O presidente da CPMI (Comissão Parlamentar Mista de Inquérito) do INSS (Instituto Nacional do Seguro Social), senador Carlos Viana (Podemos-MG), anunciou nesta terça-feira (26) que os veículos de comunicação não poderão registrar informações de parlamentares, como conversas em telefones e computadores, medida têm sido enxergada como um bloqueio à atuação da imprensa no local.
A decisão foi questionada pela senadora Eliziane Gama (PSD-MA), que afirma que a imprensa deve ter abertura para suas publicações e divulgações.
Segundo Viana, as informações particulares dos Parlamentares seja em telefone celular, seja em computadores, seja em relatórios, estão preservadas por sigilo de lei. “Os veículos de comunicação – nós já tivemos essa experiência – que publicarem informações particulares em telefones, computadores ou relatórios fotografados nessa Comissão Parlamentar de Inquérito, terão a sua credencial suspensa”, disse o presidente da CPMI.

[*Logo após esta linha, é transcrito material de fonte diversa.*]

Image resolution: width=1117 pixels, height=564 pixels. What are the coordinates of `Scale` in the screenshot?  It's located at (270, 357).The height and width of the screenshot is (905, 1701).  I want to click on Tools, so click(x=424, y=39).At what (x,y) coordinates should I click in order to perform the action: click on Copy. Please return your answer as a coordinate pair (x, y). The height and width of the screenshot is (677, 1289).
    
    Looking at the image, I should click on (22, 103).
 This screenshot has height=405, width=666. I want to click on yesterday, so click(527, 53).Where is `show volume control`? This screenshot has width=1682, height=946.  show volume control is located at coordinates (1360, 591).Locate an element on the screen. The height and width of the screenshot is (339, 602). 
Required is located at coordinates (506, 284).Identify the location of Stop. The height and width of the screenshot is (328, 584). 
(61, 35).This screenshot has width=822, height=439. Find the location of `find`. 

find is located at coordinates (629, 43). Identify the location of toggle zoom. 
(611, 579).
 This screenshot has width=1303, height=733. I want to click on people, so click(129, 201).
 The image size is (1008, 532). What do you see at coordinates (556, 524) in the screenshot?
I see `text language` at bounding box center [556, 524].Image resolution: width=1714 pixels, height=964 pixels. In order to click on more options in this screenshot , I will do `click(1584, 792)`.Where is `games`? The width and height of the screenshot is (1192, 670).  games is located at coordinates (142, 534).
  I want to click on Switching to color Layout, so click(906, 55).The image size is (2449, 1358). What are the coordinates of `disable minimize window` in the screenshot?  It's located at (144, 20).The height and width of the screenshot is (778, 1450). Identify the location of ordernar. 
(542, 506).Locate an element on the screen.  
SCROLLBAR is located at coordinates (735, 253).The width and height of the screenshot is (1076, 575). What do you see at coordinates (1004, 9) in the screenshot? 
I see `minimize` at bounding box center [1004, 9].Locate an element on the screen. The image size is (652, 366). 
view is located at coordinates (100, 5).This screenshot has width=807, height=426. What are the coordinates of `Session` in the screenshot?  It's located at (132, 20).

No entanto, a senadora decidiu questionar o presidente do Senado, Davi Alcolumbre (União-AP), sobre a determinação. Segundo ela, com exceção de documentos reservados e sigilosos da própria CPMI, o registro de cenas no ambiente do colegiado deve ser livre.
A senadora ainda afirmou na reunião que durante a CPMI do 8 de Janeiro – da qual foi relatora, em 2023 – que o ministro Luiz Fux, do STF (Supremo Tribunal Federal), suspendeu uma medida parecida.
Naquele período, Fux suspendeu a proibição da entrada do fotógrafo Lula Marques, que havia sido barrado por determinação do deputado Arthur Maia (União-BA), na época presidente da CPMI. "A gente não pode chegar e criar uma certa, eu diria, censura ou mordaça", disse Eliziane Gama.
Em resposta, Viana diz que a restrição está relacionada à LGPD (Lei Geral de Proteção de Dados Pessoais), e reforça que havia recebido a solicitação de outros parlamentares para que adotasse a medida.